DATA IN THIS EXERCISE:
━━━━━━━━━━━━━━━━

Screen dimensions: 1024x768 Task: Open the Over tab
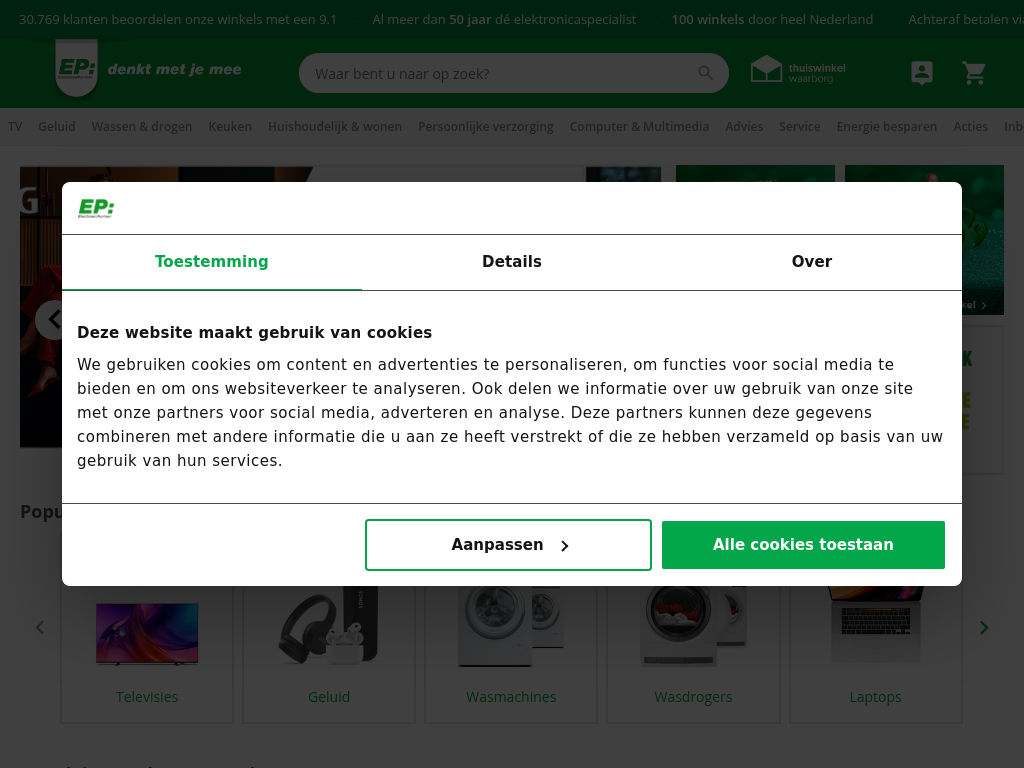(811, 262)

━━━━━━━━━━━━━━━━

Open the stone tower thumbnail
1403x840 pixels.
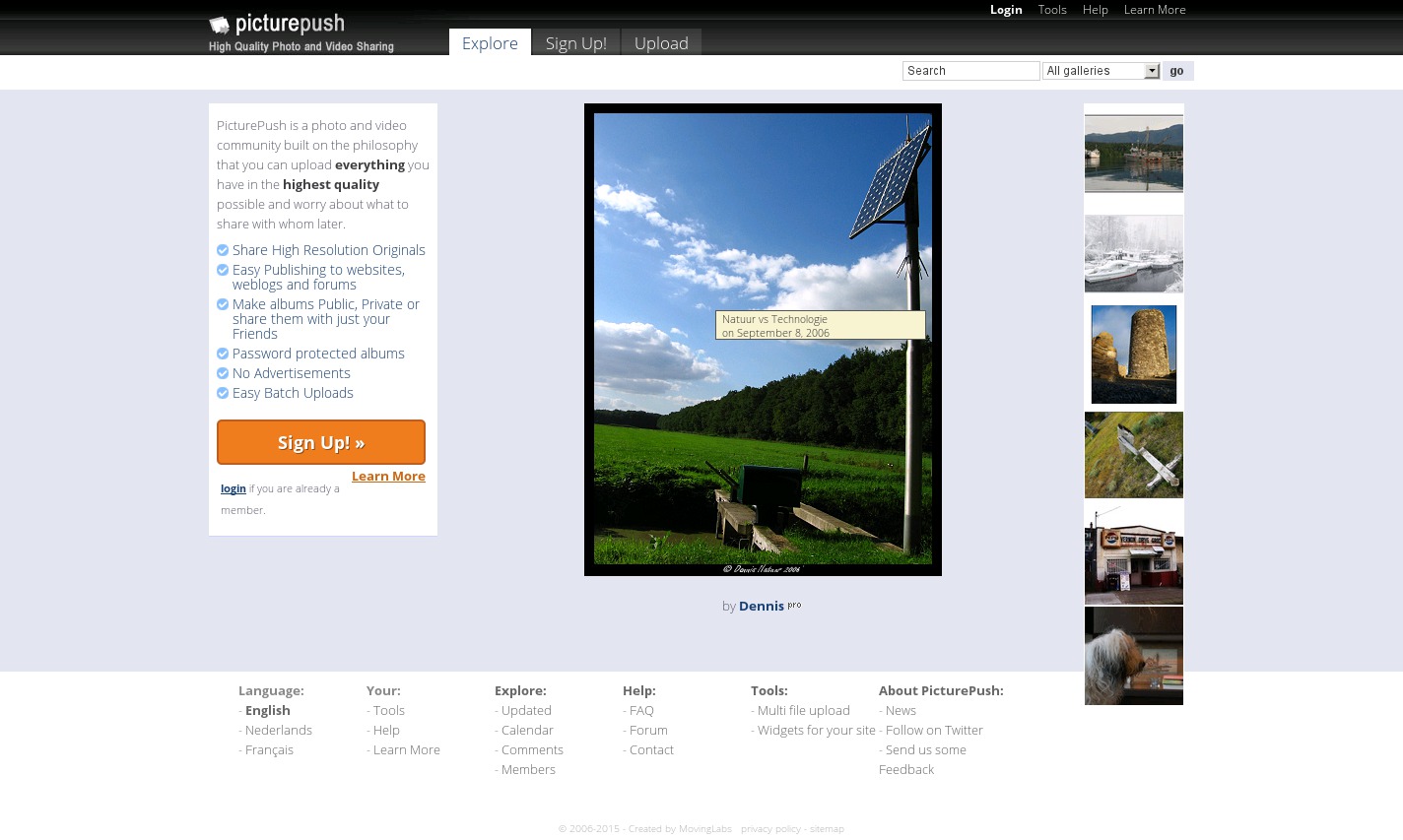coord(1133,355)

━━━━━━━━━━━━━━━━

YOUR TASK: Pull out every line above that contains the word "Open", where case counts.

EXERCISE OUTPUT:
Screen dimensions: 1024x768 Task: Open the Over tab
Open the stone tower thumbnail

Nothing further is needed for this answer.